September 16, 2013 - The US National Security Agency allegedly tapped in to credit card and bank-to-bank transactions crossing the Visa and Swift networks as part of its global intelligence gathering operations, according to documents passed to Der Spiegel by whistleblower Edward Snowden.
The leaked papers reveal that the NSA set up a special branch to monitor financial transactions, dubbed 'Follow The Money', with its own FTM acronym.
Transactional data pulled from Visa and Swift was allegedly transferred to the NSA's own financial database, called Tracfin.
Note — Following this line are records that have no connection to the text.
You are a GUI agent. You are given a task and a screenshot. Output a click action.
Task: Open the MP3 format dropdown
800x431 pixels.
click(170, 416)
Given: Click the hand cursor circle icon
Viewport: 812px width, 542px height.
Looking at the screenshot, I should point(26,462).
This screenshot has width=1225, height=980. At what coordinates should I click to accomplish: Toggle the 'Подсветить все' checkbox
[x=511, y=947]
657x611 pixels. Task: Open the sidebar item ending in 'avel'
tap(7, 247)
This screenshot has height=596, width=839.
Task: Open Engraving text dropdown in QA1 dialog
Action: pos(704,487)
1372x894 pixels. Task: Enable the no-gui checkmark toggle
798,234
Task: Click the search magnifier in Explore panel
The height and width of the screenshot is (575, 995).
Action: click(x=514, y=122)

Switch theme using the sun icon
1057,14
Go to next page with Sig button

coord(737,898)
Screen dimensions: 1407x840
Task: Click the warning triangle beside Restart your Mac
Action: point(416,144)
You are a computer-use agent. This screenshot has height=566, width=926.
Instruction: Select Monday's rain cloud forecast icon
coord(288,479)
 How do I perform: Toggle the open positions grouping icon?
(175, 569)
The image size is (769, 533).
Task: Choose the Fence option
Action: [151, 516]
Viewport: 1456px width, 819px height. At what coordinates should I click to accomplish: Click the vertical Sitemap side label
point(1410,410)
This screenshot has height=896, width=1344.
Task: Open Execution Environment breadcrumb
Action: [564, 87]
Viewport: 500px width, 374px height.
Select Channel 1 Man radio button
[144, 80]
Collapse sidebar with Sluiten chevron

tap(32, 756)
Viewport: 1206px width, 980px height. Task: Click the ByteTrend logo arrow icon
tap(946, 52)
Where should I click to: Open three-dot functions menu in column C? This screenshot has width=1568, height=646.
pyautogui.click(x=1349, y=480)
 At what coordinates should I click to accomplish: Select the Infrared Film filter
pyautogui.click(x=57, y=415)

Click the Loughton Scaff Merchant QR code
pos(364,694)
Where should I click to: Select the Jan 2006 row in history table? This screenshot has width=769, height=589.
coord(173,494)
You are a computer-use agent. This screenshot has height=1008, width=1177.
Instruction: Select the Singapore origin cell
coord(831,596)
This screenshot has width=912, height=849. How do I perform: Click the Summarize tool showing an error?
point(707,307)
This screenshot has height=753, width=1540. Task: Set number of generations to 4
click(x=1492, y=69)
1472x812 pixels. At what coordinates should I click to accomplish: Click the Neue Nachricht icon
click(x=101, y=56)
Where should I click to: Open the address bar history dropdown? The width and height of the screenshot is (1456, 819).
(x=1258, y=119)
By 2011 the Tracfin database housed 180 million files, of which 85% referenced credit card transactions, principally from the Emea region.
In a statement, Visa says: "With respect to the claims in the Der Spiegel article, we are not aware of any unauthorized access into our network. Visa takes data security seriously and, in response any attempted intrusion, we would pursue all available remedies to the fullest extent of the law. Further, it's Visa's policy to only provide transaction information in response to a subpoena or other valid legal process."
In 2010 European Parliamentarians formally adopted a data sharing deal giving US authorities access to EU bank account data carried over the international Swift network.
However, MEPs on the EU Civil Liberties Committee have since complained that US requests for banking data "are too general and abstract to allow Europol to check whether they meet EU data protection standards, and Europol seems to be merely rubber-stamping them".
The implications of NSA snooping revelations for key EU-US deals such as Safe Harbour (on privacy principles), the Terrorist Finance Tracking Programme (TFTP) and the Passenger Name Record (PNR) were discussed on Thursday at a second hearing of a specially-convened Civil Liberties Committee inquiry into US and EU countries' surveillance schemes.